> Records from a dataset:

+ + + +

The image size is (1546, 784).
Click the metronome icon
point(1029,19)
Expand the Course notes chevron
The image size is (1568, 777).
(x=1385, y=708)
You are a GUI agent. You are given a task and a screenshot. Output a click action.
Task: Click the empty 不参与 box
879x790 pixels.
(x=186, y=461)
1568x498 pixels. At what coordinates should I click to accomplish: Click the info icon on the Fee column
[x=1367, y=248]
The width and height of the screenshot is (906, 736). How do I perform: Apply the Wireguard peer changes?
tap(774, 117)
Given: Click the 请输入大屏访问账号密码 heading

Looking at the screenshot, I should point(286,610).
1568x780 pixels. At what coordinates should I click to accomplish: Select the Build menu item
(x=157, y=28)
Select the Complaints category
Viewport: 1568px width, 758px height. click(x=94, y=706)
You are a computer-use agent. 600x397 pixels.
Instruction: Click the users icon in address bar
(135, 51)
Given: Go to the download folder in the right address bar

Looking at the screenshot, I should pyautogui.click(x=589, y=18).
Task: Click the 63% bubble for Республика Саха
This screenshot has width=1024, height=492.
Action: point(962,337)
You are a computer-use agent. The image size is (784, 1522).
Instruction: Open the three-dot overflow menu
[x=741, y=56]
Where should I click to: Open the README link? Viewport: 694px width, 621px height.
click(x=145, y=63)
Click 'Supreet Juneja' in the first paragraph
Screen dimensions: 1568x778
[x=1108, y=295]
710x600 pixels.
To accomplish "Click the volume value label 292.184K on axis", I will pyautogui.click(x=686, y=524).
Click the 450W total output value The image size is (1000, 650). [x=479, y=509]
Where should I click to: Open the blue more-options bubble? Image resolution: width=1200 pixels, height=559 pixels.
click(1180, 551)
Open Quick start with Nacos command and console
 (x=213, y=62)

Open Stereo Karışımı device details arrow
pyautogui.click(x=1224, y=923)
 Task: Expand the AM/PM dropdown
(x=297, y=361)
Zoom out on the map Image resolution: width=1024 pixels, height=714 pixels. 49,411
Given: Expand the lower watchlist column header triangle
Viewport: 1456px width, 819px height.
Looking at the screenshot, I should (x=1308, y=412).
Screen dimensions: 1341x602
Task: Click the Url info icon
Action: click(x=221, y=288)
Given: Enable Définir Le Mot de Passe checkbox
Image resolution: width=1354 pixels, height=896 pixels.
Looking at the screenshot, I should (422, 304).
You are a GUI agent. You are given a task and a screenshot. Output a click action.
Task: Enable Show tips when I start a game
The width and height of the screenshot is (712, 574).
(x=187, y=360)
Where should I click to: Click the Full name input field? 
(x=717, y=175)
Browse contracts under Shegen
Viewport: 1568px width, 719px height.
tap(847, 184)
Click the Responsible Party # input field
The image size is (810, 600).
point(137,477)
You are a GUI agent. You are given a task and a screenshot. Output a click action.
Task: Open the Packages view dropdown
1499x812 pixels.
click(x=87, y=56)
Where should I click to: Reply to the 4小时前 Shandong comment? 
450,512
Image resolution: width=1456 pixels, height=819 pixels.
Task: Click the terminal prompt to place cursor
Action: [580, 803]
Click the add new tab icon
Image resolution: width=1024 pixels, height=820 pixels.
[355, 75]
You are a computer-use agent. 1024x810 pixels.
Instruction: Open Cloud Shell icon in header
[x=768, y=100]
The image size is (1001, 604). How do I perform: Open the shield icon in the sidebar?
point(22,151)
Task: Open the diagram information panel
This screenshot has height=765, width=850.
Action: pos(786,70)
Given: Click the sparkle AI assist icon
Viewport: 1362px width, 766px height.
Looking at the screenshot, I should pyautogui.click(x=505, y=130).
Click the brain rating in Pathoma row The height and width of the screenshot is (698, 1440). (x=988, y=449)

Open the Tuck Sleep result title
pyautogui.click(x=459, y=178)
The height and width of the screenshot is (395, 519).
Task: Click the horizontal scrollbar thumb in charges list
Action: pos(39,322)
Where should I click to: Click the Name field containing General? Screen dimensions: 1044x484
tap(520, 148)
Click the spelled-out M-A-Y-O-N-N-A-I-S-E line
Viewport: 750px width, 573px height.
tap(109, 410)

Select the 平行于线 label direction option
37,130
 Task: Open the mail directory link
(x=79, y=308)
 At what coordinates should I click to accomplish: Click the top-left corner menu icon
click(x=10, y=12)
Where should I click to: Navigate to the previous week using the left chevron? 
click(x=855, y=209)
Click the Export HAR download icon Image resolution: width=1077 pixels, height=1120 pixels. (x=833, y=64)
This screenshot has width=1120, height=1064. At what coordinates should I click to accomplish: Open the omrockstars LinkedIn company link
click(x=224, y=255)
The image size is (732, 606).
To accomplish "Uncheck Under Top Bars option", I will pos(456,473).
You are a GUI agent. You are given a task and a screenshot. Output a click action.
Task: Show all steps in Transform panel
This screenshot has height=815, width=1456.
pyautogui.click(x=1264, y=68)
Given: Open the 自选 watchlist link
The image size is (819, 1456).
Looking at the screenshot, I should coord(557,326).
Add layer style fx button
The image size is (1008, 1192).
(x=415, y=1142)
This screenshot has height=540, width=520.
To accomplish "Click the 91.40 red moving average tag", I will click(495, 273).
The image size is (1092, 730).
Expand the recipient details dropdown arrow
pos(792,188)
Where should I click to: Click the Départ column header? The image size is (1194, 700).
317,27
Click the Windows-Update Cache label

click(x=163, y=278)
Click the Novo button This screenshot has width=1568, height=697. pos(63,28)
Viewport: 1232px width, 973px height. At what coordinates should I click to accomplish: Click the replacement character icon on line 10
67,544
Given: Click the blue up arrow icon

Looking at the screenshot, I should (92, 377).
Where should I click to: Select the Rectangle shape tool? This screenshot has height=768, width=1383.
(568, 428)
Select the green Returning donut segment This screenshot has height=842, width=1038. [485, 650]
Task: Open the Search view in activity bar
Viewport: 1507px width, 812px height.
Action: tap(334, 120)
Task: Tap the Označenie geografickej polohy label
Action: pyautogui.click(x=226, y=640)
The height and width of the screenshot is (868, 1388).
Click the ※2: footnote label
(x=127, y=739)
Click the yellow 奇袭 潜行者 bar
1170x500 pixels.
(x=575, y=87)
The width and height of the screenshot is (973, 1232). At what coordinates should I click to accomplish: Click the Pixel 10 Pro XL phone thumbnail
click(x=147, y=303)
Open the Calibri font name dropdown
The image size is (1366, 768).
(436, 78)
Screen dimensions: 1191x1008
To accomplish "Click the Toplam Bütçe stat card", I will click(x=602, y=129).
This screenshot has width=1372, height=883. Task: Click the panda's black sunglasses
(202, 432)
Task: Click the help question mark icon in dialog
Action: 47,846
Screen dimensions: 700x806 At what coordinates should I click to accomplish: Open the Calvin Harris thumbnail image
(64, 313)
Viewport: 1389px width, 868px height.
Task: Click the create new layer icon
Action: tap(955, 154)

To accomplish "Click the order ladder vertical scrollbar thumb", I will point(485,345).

+ + + +

> Written exercise: Rewrite the listing with "thumbnail" changed to "preview" wherever it occurs, keeping everything else the same.

> The output:
The image size is (1546, 784).
Click the metronome icon
point(1029,19)
Expand the Course notes chevron
The image size is (1568, 777).
(x=1385, y=708)
You are a GUI agent. You are given a task and a screenshot. Output a click action.
Task: Click the empty 不参与 box
879x790 pixels.
(x=186, y=461)
1568x498 pixels. At what coordinates should I click to accomplish: Click the info icon on the Fee column
[x=1367, y=248]
The width and height of the screenshot is (906, 736). How do I perform: Apply the Wireguard peer changes?
tap(774, 117)
Given: Click the 请输入大屏访问账号密码 heading

Looking at the screenshot, I should point(286,610).
1568x780 pixels. At what coordinates should I click to accomplish: Select the Build menu item
(x=157, y=28)
Select the Complaints category
Viewport: 1568px width, 758px height. click(x=94, y=706)
You are a computer-use agent. 600x397 pixels.
Instruction: Click the users icon in address bar
(135, 51)
Given: Go to the download folder in the right address bar

Looking at the screenshot, I should pyautogui.click(x=589, y=18).
Task: Click the 63% bubble for Республика Саха
This screenshot has width=1024, height=492.
Action: point(962,337)
You are a computer-use agent. The image size is (784, 1522).
Instruction: Open the three-dot overflow menu
[x=741, y=56]
Where should I click to: Open the README link? Viewport: 694px width, 621px height.
click(x=145, y=63)
Click 'Supreet Juneja' in the first paragraph
Screen dimensions: 1568x778
[x=1108, y=295]
710x600 pixels.
To accomplish "Click the volume value label 292.184K on axis", I will pyautogui.click(x=686, y=524).
Click the 450W total output value The image size is (1000, 650). [x=479, y=509]
Where should I click to: Open the blue more-options bubble? Image resolution: width=1200 pixels, height=559 pixels.
click(1180, 551)
Open Quick start with Nacos command and console
 (x=213, y=62)

Open Stereo Karışımı device details arrow
pyautogui.click(x=1224, y=923)
 Task: Expand the AM/PM dropdown
(x=297, y=361)
Zoom out on the map Image resolution: width=1024 pixels, height=714 pixels. 49,411
Given: Expand the lower watchlist column header triangle
Viewport: 1456px width, 819px height.
Looking at the screenshot, I should (x=1308, y=412).
Screen dimensions: 1341x602
Task: Click the Url info icon
Action: click(x=221, y=288)
Given: Enable Définir Le Mot de Passe checkbox
Image resolution: width=1354 pixels, height=896 pixels.
Looking at the screenshot, I should (422, 304).
You are a GUI agent. You are given a task and a screenshot. Output a click action.
Task: Enable Show tips when I start a game
The width and height of the screenshot is (712, 574).
(x=187, y=360)
Where should I click to: Click the Full name input field? 
(x=717, y=175)
Browse contracts under Shegen
Viewport: 1568px width, 719px height.
tap(847, 184)
Click the Responsible Party # input field
The image size is (810, 600).
point(137,477)
You are a GUI agent. You are given a task and a screenshot. Output a click action.
Task: Open the Packages view dropdown
1499x812 pixels.
click(x=87, y=56)
Where should I click to: Reply to the 4小时前 Shandong comment? 
450,512
Image resolution: width=1456 pixels, height=819 pixels.
Task: Click the terminal prompt to place cursor
Action: [580, 803]
Click the add new tab icon
Image resolution: width=1024 pixels, height=820 pixels.
[355, 75]
You are a computer-use agent. 1024x810 pixels.
Instruction: Open Cloud Shell icon in header
[x=768, y=100]
The image size is (1001, 604). How do I perform: Open the shield icon in the sidebar?
point(22,151)
Task: Open the diagram information panel
This screenshot has height=765, width=850.
Action: pos(786,70)
Given: Click the sparkle AI assist icon
Viewport: 1362px width, 766px height.
Looking at the screenshot, I should pyautogui.click(x=505, y=130).
Click the brain rating in Pathoma row The height and width of the screenshot is (698, 1440). (x=988, y=449)

Open the Tuck Sleep result title
pyautogui.click(x=459, y=178)
The height and width of the screenshot is (395, 519).
Task: Click the horizontal scrollbar thumb in charges list
Action: pos(39,322)
Where should I click to: Click the Name field containing General? Screen dimensions: 1044x484
tap(520, 148)
Click the spelled-out M-A-Y-O-N-N-A-I-S-E line
Viewport: 750px width, 573px height.
tap(109, 410)

Select the 平行于线 label direction option
37,130
 Task: Open the mail directory link
(x=79, y=308)
 At what coordinates should I click to accomplish: Click the top-left corner menu icon
click(x=10, y=12)
Where should I click to: Navigate to the previous week using the left chevron? 
click(x=855, y=209)
Click the Export HAR download icon Image resolution: width=1077 pixels, height=1120 pixels. (x=833, y=64)
This screenshot has width=1120, height=1064. At what coordinates should I click to accomplish: Open the omrockstars LinkedIn company link
click(x=224, y=255)
The image size is (732, 606).
To accomplish "Uncheck Under Top Bars option", I will pos(456,473).
You are a GUI agent. You are given a task and a screenshot. Output a click action.
Task: Show all steps in Transform panel
This screenshot has height=815, width=1456.
pyautogui.click(x=1264, y=68)
Given: Open the 自选 watchlist link
The image size is (819, 1456).
Looking at the screenshot, I should coord(557,326).
Add layer style fx button
The image size is (1008, 1192).
(x=415, y=1142)
This screenshot has height=540, width=520.
To accomplish "Click the 91.40 red moving average tag", I will click(495, 273).
The image size is (1092, 730).
Expand the recipient details dropdown arrow
pos(792,188)
Where should I click to: Click the Départ column header? The image size is (1194, 700).
317,27
Click the Windows-Update Cache label

click(x=163, y=278)
Click the Novo button This screenshot has width=1568, height=697. pos(63,28)
Viewport: 1232px width, 973px height. At what coordinates should I click to accomplish: Click the replacement character icon on line 10
67,544
Given: Click the blue up arrow icon

Looking at the screenshot, I should (92, 377).
Where should I click to: Select the Rectangle shape tool? This screenshot has height=768, width=1383.
(568, 428)
Select the green Returning donut segment This screenshot has height=842, width=1038. [485, 650]
Task: Open the Search view in activity bar
Viewport: 1507px width, 812px height.
Action: tap(334, 120)
Task: Tap the Označenie geografickej polohy label
Action: pyautogui.click(x=226, y=640)
The height and width of the screenshot is (868, 1388).
Click the ※2: footnote label
(x=127, y=739)
Click the yellow 奇袭 潜行者 bar
1170x500 pixels.
(x=575, y=87)
The width and height of the screenshot is (973, 1232). At what coordinates should I click to accomplish: Click the Pixel 10 Pro XL phone preview
click(x=147, y=303)
Open the Calibri font name dropdown
The image size is (1366, 768).
(436, 78)
Screen dimensions: 1191x1008
To accomplish "Click the Toplam Bütçe stat card", I will click(x=602, y=129).
This screenshot has width=1372, height=883. Task: Click the panda's black sunglasses
(202, 432)
Task: Click the help question mark icon in dialog
Action: 47,846
Screen dimensions: 700x806 At what coordinates should I click to accomplish: Open the Calvin Harris preview image
(64, 313)
Viewport: 1389px width, 868px height.
Task: Click the create new layer icon
Action: tap(955, 154)

To accomplish "Click the order ladder vertical scrollbar thumb", I will point(485,345).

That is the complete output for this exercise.